What does customer service mean to you?

When someone comes and asks you at the register where they could find a can of tomatoes or an avocado slicer, it is best to respond with “I don’t know. My experience of this store is confined to what I can see and touch from this 80cm x 40cm piece of plastic lined carpet. If you’d like to know what the PLU code for button mushrooms is then I will gladly share this information.”

That’s what I would do, and to me, that’s the most common sense way to go about customer service. But for others, it seems that customer service is a quasi-religious belief in the omniscience of the customer as summed up by the mantra, “the customer is always right”. I don’t really believe that and I wish to present an example to refute such an assertion.
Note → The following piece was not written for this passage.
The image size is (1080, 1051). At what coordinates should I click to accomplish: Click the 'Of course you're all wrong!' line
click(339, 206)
One time I was doing my work when a customer came and asked me if any of the fruits and vegetables were organic. I told her that the fresh produce wasn’t my area, but considering this was a Franklins I doubted that much, if any, of the fruit and vegetables that were sold there were organic. I told her she’d have more luck at the food co-op less than  five minutes walk away or the organic shop less than a minute’s walk away. To which she replied that Franklins should stock organic food because she likes to do all her shopping in the one place.
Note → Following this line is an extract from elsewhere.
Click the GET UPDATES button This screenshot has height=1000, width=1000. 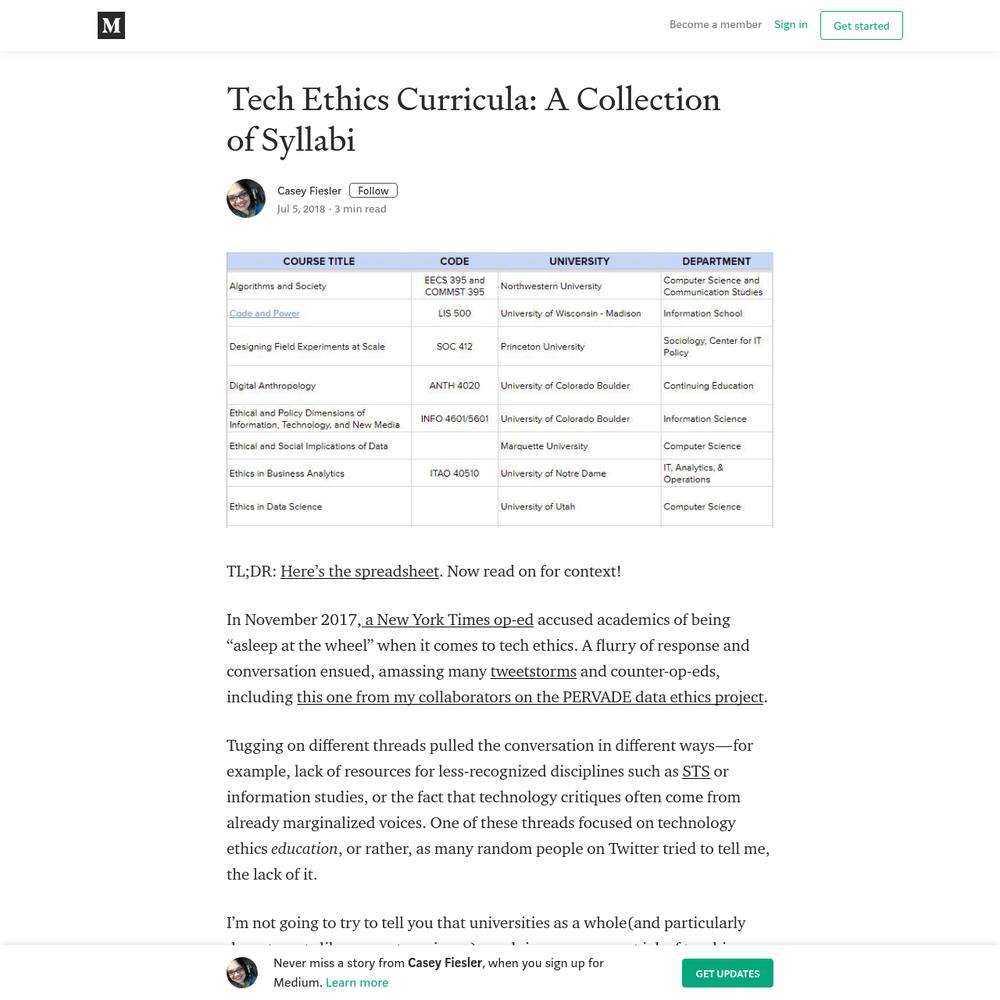point(727,973)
Obviously in this situation the customer was not right. But, let’s say for instance, she was right, just for sake of argument, to test this notion of customer omniscience. So this woman was right that Franklins should stock organic food so she can do her shopping all in the one place and not walk one minute to the nearest organic shop or five minutes to another organic shop. Let’s put aside the fact that the small King St and Enmore Rd area that these three shops cover could easily be considered “one place” in the same way that Stockland Wetherill Park is considered to be “one place”. Let’s put aside the fact that she is incredibly priviliged to be so close to not one but two organic shops. Let’s put aside the fact that, really, she should be blindfolded and dumped in the middle of Smithfield and told to try walk to the nearest organic shop. Of course we take the blindfold off when she’s dumped in Smithfield. We’ll put all that aside and think for a moment that yes, yes she is right because she is a customer and the customer is always right. What happens next? We throw out all the current stock of fresh produce and tomorrow receive truckloads of organic produce? We start to sell organic produce alongside non-organic produce? But where do we find the room to put the two types of fresh produce? Do we convert the staff lunch room into a special organic produce section? You see, this is where such an irrational belief leads us to!
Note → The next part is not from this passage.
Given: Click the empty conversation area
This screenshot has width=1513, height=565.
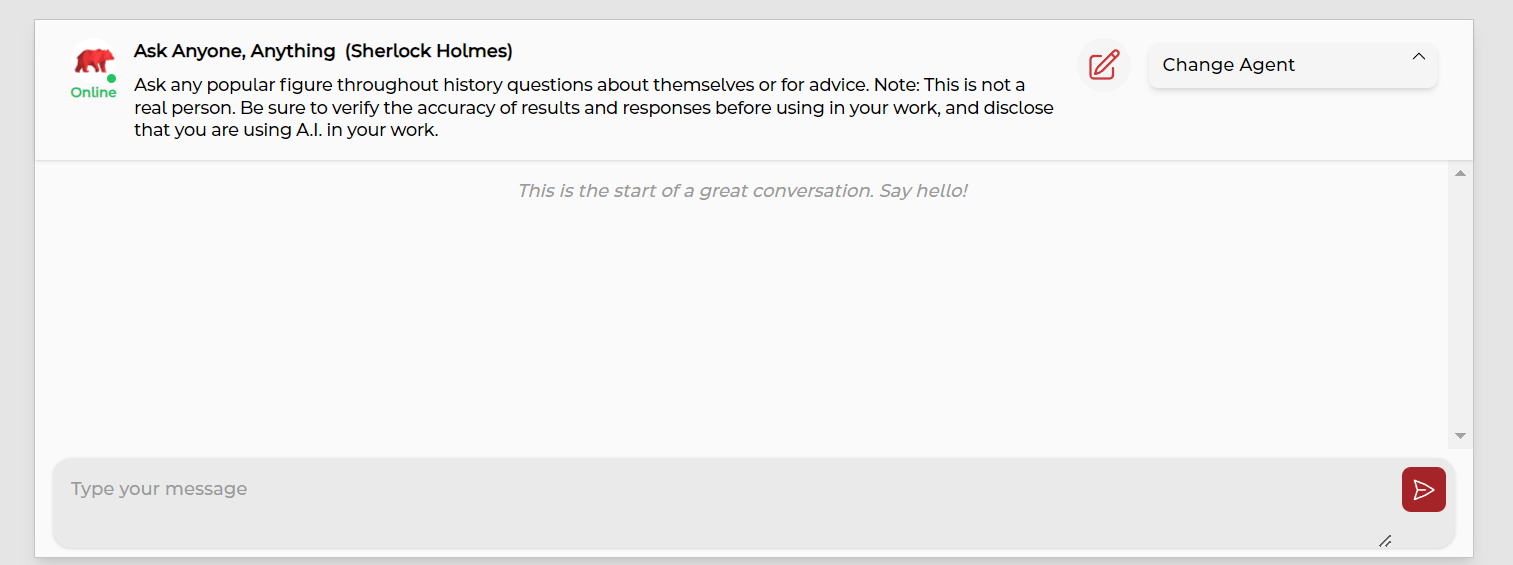Looking at the screenshot, I should pyautogui.click(x=740, y=320).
Do you have any conditions that may limit your capacity to work?

Yes, actually I suffer from a condition called consciousness that makes me incredibly sensitive to bullshit. Bullshit may include, but is not limited to: being paid six dollars less per hour than me even though we do exactly the same amount of work – if not more – as them, simply because I’m younger than 20; watching the price of items go up every few months without any corresponding wage increase; and observing that I do much more work than the storeowner ever seems to do. This limits my capacity to work because my condition, consciousness, forces me to want to decrease the disparity between bullshit and benefits, and although I can never fully compensate for the soul destruction of minimum wage labour I can at least find comfort in attempting to bring the input of labour and the rewards of my labour (as experienced by myself and not the boss) closer to a state of equilibrium. Usually this is done by working slower, taking longer lunch breaks, accidentally breaking packets of lollies, accidentally eating those packets of lollies and hanging out in the pet food aisle contemplating the role of gender and class in the marketing of pet food.

Do you have any questions about the job?

Yeah, my hair. Will that be a problem?

Ok, thank you Luke. We’ll get back to you by the end of the week.